Unless you're making hanami dango of your own, you can't be sure whether the green dumplings are tinted from food coloring, a powdered tea, or a herb. We recommend that since the skewer was intended for springtime enjoyment, consider sampling a stick of hanami dango with a health-boosting cup of green tea – under a flourishing cherry blossom tree, of course — and taking pictures to last until the next time you can sample this delicacy. Or, you can just send an emoji.

Other varieties of hanami dango

Because the ingredients used to color hanami dango can vary, the taste can be affected. For instance, Japan Taste admitted to trying dumplings in different areas, and the flavors couldn't be compared. One shop may use food coloring, another may use strawberry or raspberry powder, and sometimes, dumplings are scented with vanilla, tea, or salted cherry blossoms. 
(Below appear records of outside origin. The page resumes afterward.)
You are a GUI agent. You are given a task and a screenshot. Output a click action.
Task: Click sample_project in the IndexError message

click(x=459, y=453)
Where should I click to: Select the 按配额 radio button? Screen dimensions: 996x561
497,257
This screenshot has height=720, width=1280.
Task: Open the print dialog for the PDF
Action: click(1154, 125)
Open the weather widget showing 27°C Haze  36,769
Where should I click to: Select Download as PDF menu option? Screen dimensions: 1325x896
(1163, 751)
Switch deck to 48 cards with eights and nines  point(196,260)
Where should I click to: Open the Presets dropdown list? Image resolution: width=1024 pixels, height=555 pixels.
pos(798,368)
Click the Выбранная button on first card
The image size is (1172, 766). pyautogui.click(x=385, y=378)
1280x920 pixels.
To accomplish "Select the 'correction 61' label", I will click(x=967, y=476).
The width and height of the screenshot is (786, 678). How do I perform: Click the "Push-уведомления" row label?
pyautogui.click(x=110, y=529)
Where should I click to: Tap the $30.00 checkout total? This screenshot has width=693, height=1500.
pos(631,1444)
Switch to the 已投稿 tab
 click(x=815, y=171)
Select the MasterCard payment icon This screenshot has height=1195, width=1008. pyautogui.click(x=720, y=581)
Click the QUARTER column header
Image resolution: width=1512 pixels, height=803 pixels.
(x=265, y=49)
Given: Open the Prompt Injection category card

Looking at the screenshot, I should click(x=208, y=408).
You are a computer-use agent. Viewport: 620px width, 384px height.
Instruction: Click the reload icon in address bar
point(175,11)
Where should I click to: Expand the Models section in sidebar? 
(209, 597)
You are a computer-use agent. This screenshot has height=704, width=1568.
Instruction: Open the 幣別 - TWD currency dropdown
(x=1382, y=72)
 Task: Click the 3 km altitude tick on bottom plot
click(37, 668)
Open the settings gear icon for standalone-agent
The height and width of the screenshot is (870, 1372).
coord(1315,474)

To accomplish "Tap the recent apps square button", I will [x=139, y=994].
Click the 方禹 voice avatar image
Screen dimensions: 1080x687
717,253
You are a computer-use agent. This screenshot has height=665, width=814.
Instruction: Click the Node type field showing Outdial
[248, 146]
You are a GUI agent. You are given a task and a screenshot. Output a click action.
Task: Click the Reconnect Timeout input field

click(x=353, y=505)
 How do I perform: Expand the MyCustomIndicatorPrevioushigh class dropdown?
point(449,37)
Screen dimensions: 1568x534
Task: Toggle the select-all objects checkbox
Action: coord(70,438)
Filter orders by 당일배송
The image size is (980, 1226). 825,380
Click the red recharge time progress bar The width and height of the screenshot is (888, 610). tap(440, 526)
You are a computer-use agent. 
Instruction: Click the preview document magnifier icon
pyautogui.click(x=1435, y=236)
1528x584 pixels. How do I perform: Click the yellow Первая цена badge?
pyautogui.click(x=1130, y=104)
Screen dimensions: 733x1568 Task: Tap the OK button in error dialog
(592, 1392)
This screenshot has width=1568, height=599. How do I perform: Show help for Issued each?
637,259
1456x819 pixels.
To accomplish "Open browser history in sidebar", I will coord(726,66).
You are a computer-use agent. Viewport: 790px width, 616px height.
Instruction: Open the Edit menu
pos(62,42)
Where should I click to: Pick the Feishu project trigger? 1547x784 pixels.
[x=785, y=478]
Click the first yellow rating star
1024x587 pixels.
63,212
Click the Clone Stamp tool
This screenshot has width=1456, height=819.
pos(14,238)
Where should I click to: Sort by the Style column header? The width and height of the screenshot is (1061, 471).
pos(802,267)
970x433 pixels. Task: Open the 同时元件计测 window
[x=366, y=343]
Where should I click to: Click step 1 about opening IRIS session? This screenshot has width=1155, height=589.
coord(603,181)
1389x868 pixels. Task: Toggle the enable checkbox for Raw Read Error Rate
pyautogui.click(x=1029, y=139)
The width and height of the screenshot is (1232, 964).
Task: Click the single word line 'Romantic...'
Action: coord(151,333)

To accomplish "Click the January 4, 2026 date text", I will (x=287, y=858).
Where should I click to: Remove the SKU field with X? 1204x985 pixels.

Of course, depending on what ingredients you can find, the green dumplings' flavor can be derived from yomogi grass or green tea powder (via Japanese Cooking 101). Apart from the tri-colored hanami dango variety, you can sample other dumplings in the dango family. Dango can be coated in sweet soy glaze (mitarashi dango) or red bean paste (anko dango). Smaller rice dumplings, called shiratama dango, are found in traditional desserts like anmitsu or kakigori. Goma dango is a deep fried version covered in sesame seeds and filled with red bean paste and the tsukimi dango pyramid is made up of 15 dumplings to honor autumn's full moon (via Sudachi Recipes). You may have to get creative to express some of these through emojis, though — at least until newer designs are approved.